189 Besides, the resources which God in His goodness and wisdom has implanted in Nature are well-nigh inexhaustible, and He has at the same time given man the intelligence to discover ways and means of exploiting these resources for his own advantage and his own livelihood. Hence, the real solution of the problem is not to be found in expedients which offend against the divinely established moral order and which attack human life at its very source, but in a renewed scientific and technical effort on man's part to deepen and extend his dominion over Nature. The progress of science and technology that has already been achieved opens up almost limitless horizons in this field.
190 As for the problems which face the poorer nations in various parts of the world, We realize, of course, that these are very real. They are caused, more often than not, by a deficient economic and social organization, which does not offer living conditions proportionate to the increase in population. They are caused, also, by the lack of effective solidarity among such peoples.
191 But granting this, We must nevertheless state most emphatically that no statement of the problem and no solution to it is acceptable which does violence to man's essential dignity; those who propose such solutions base them on an utterly materialistic conception of man himself and his life.

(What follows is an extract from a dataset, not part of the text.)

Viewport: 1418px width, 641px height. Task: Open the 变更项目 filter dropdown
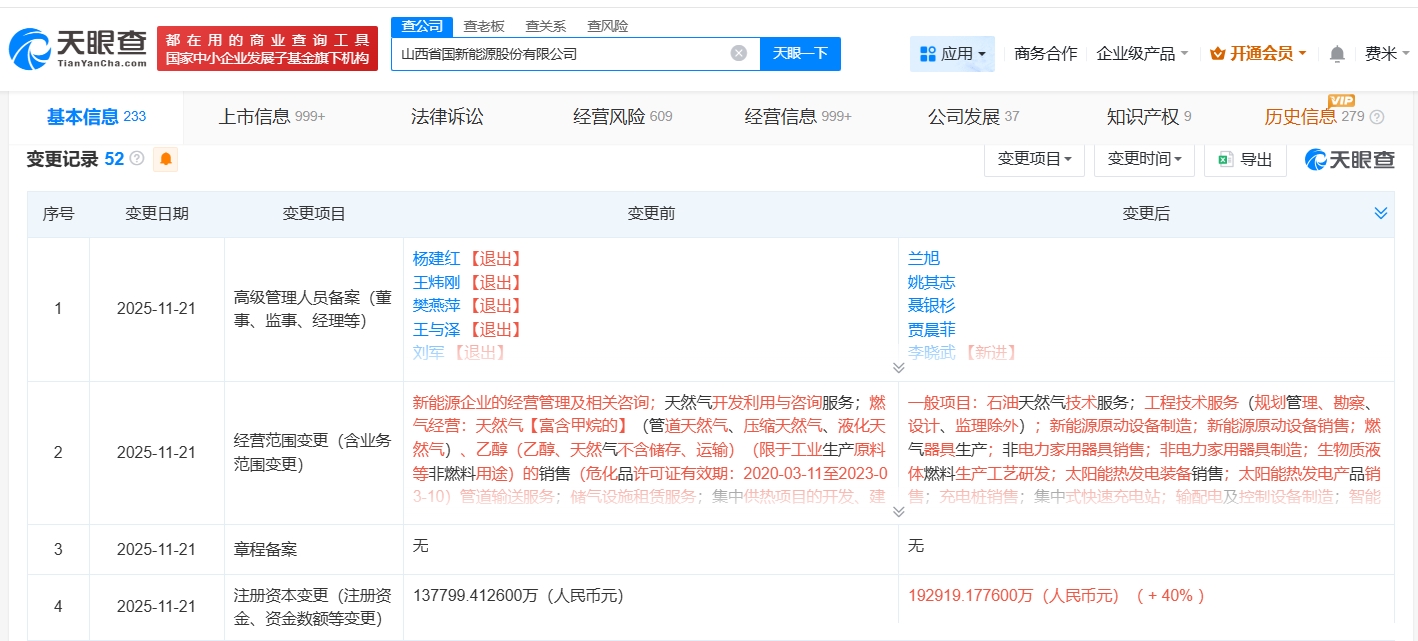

192 The only possible solution to this question is one which envisages the social and economic progress both of individuals and of the whole of human society, and which respects and promotes true human values. First consideration must obviously be given to those values which concern man's dignity generally, and the immense worth of each individual human life. Attention must then be turned to the need for worldwide co-operation among men, with a view to a fruitful and well-regulated interchange of useful knowledge, capital and manpower.
193 We must solemnly proclaim that human life is transmitted by means of the family, and the family is based upon a marriage which is one and indissoluble and, with respect to Christians, raised to the dignity of a sacrament. The transmission of human life is the result of a personal and conscious act, and, as such, is subject to the all-holy, inviolable and immutable laws of God, which no man may ignore or disobey. He is not therefore permitted to use certain ways and means which are allowable in the propagation of plant and animal life.
194 Human life is sacred--all men must recognize that fact. From its very inception it reveals the creating hand of God. Those who violate His laws not only offend the divine majesty and degrade themselves and humanity, they also sap the vitality of the political community of which they are members.
195 It is of the utmost importance that parents exercise their right and obligation toward the younger generation by securing for their children a sound cultural and religious formation. They must also educate them to a deep sense of responsibility in life, especially in such matters as concern the foundation of a family and the procreation and education of children. They must instill in them an unshakable confidence in Divine Providence and a determination to accept the inescapable sacrifices and hardships involved in so noble and important a task as the co-operation with God in the transmitting of human life and the bringing up of children.
To the attainment of this end nothing can be more effective than those principles and that supernatural aid which the Church supplies. On this score alone the right of the Church to full liberty in the exercise of her mission must be recognized.